Both the male and female connectors are provided with a protective fluid system. As shown in FIG. 3, this system of the male connector includes a fill connection 110 at one end and a vent 112 at an opposite end. Intermediate portions of the system include a passage 114 surrounding the connecting rod, connections to the cavities in the contacts, and connections to the inside of the housing and the inside of the cup. The protective fluid system of the female connector includes a vent 116 at an upper end of the housing, as well as connections to the cavities of the contacts and insulating blocks and to the interior of the housing (and the passage 28 therein).
A typical procedure using the female and male connectors of the invention for installing a downhole electrical unit and providing electrical connection thereto will now be described.
As in a standard downhole installation, appropriate components of the downhole assembly are filled with oil. The assembly may take the form shown in FIG. 1, for example, with the female connector bolted to a connecting, packing and expansion chamber at the upper end. Before the downhole assembly is lowered into the well, the female connector is filled with a protective fluid (“X” fluid) that has good dielectric properties and that will not mix with brine water or hydrocarbons in the well.
After the female connector is filled, a running tool 118, such as that shown in FIG. 5, is attached to the upper body of the female connector. The running tool has a cylindrical shell 120, open at its bottom, and is provided with radial shear pins 122 that are inserted into the shear pin groove 26 in the upper body 14 of the female connector after the shell 120 of the running tool is placed over the housing 12 of the female connector. The running tool has a rope socket 124 attached to a steel cable 126 and provided with a flange 128 by which the rope socket is bolted to the shell of the running tool.
A standard double-drum work-over unit with a pole mast can be used to put together the downhole assembly. One of the drums can hold the steel cable used in running and installing the downhole assembly, and also used in pulling the downhole assembly as later described. The other drum can hold the electrical submersible cable attached to the male connector.
After the running tool 118 is attached to the female connector 10, the downhole assembly is lowered into a well until it reaches a desired depth, whereupon a discharge lock-down head such as that shown in FIG. 1 is activated conventionally to lock the downhole assembly in position in the well. The discharge lock-down head can also be provided with shear pins, the number and/or total strength of which exceed the number and/or total strength of the shear pins of the running tool. For example, the shear pins of the lock-down discharge head may be of the type disclosed in U.S. Pat. No. 4,171,934, for example (incorporated herein by reference), shear pins 116 being shown in FIG. 2 of the patent, with descriptive details given in column 5, lines 14-25.

■ DIRECTIVE A ■
Answer these questions from the downhole connector text:
(i) What reference number does the vent at the upper end of the female connector's housing carry?
(ii) What equipment can be used to put together the downhole assembly?
(iii) Into which groove are the running tool's radial shear pins inserted?

■ DATA FOR THIS TASK ■
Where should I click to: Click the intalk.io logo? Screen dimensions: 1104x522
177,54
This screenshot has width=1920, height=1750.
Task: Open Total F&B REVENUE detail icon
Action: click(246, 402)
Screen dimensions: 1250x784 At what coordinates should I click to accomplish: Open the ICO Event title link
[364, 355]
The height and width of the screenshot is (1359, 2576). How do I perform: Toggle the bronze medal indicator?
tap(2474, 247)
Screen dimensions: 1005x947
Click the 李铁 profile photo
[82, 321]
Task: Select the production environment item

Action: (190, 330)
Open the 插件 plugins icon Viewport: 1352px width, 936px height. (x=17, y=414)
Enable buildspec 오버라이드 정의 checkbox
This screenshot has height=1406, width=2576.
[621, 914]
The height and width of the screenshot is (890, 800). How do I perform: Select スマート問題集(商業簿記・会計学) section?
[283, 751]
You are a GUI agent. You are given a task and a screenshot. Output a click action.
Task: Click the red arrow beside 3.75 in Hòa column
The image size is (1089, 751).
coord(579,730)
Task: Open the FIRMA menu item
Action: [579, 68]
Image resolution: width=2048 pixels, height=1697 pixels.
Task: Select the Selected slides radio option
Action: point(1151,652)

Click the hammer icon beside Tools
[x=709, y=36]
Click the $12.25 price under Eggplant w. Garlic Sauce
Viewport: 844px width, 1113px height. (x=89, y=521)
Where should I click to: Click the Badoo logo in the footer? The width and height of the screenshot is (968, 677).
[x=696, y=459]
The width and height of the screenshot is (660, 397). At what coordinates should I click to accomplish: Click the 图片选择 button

■ DIRECTIVE B ■
Render every line of the records as a Markdown table with the columns Row and Record line. Number the rows in order and leave out blank lines.

■ EXERCISE ANSWER A ■
(i) 116
(ii) A standard double-drum work-over unit with a pole mast
(iii) The shear pin groove 26 in the upper body 14 of the female connector

■ EXERCISE ANSWER B ■
| Row | Record line |
|---|---|
| 1 | Where should I click to: Click the intalk.io logo? Screen dimensions: 1104x522 |
| 2 | 177,54 |
| 3 | This screenshot has width=1920, height=1750. |
| 4 | Task: Open Total F&B REVENUE detail icon |
| 5 | Action: click(246, 402) |
| 6 | Screen dimensions: 1250x784 At what coordinates should I click to accomplish: Open the ICO Event title link |
| 7 | [364, 355] |
| 8 | The height and width of the screenshot is (1359, 2576). How do I perform: Toggle the bronze medal indicator? |
| 9 | tap(2474, 247) |
| 10 | Screen dimensions: 1005x947 |
| 11 | Click the 李铁 profile photo |
| 12 | [82, 321] |
| 13 | Task: Select the production environment item |
| 14 | Action: (190, 330) |
| 15 | Open the 插件 plugins icon Viewport: 1352px width, 936px height. (x=17, y=414) |
| 16 | Enable buildspec 오버라이드 정의 checkbox |
| 17 | This screenshot has height=1406, width=2576. |
| 18 | [621, 914] |
| 19 | The height and width of the screenshot is (890, 800). How do I perform: Select スマート問題集(商業簿記・会計学) section? |
| 20 | [283, 751] |
| 21 | You are a GUI agent. You are given a task and a screenshot. Output a click action. |
| 22 | Task: Click the red arrow beside 3.75 in Hòa column |
| 23 | The image size is (1089, 751). |
| 24 | coord(579,730) |
| 25 | Task: Open the FIRMA menu item |
| 26 | Action: [579, 68] |
| 27 | Image resolution: width=2048 pixels, height=1697 pixels. |
| 28 | Task: Select the Selected slides radio option |
| 29 | Action: point(1151,652) |
| 30 | Click the hammer icon beside Tools |
| 31 | [x=709, y=36] |
| 32 | Click the $12.25 price under Eggplant w. Garlic Sauce |
| 33 | Viewport: 844px width, 1113px height. (x=89, y=521) |
| 34 | Where should I click to: Click the Badoo logo in the footer? The width and height of the screenshot is (968, 677). |
| 35 | [x=696, y=459] |
| 36 | The width and height of the screenshot is (660, 397). At what coordinates should I click to accomplish: Click the 图片选择 button |